Big Game TV

Ownership
- Owner: Big Game TV Productions

History
- Launched: 13 May 2005; 20 years ago
- Closed: 15 April 2007; 18 years ago

= Big Game TV =

British phone-in quiz television channel

Big Game TV (stylised as BIG Game TV!) was a live phone-in quiz channel that was broadcast via Sky Broadcasting in 2005. It released a spin-off, The Hallmark Channel Quiz on 6 March 2006, which was shown on The Hallmark Channel. The show used only three of the presenters.

Big Game TV Productions added The Daily Quiz! on 13 March 2006. This show aired on ITV Play and on Men & Motors seven days a week and featured a selection of Big Game TV's presenters. ITV ended their involvement with Big Game TV due to fraud allegations in May 2006.

==Controversy==
Big Game TV was the subject of a City of London Police investigation brought by the BBC Radio 4 programme You and Yours in May 2006 over allegations that receptionists were told to ignore all incoming calls for long periods of time while 150-200 calls per minute were charged 75p each. The channel was later called before a parliamentary committee.
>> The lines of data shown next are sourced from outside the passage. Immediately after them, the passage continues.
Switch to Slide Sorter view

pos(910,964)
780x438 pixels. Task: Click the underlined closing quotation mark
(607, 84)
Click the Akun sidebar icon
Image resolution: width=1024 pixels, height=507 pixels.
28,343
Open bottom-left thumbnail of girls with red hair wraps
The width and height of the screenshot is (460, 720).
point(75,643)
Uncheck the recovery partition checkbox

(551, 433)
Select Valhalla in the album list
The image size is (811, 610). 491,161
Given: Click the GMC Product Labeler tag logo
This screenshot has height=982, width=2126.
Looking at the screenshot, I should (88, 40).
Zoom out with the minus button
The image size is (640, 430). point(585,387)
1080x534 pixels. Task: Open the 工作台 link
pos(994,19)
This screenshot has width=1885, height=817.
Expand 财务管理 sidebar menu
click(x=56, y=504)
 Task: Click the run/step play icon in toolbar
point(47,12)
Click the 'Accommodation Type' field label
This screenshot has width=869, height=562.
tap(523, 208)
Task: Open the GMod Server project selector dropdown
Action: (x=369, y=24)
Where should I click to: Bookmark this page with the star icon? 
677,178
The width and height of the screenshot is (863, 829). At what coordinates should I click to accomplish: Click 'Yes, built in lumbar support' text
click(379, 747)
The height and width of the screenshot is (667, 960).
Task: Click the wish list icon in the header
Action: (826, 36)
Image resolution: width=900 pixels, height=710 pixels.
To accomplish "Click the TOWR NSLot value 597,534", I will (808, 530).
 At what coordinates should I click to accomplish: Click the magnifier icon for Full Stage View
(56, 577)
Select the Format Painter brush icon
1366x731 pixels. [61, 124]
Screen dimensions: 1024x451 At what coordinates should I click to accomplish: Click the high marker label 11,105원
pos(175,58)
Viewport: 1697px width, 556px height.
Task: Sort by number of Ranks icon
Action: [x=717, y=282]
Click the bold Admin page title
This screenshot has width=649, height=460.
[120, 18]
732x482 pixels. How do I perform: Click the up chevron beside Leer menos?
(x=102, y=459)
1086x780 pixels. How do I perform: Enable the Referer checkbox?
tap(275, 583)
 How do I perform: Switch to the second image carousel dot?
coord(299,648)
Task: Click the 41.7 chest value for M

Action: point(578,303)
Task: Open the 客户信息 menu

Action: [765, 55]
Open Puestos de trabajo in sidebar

NTL removed the channel from their channel line-up on 7 June. The channel closed down entirely after leaving Sky in early 2007, after some bad press for the call-TV industry.

==Presenters==
- Jim Brooman
- Georgina Burnett
- Matt Cuttle
- Natasha Powell
- Keith Price
- Tommy Sandhu
- Kat Shoob

==Voiceover==
- Mitch Johnson (announcer)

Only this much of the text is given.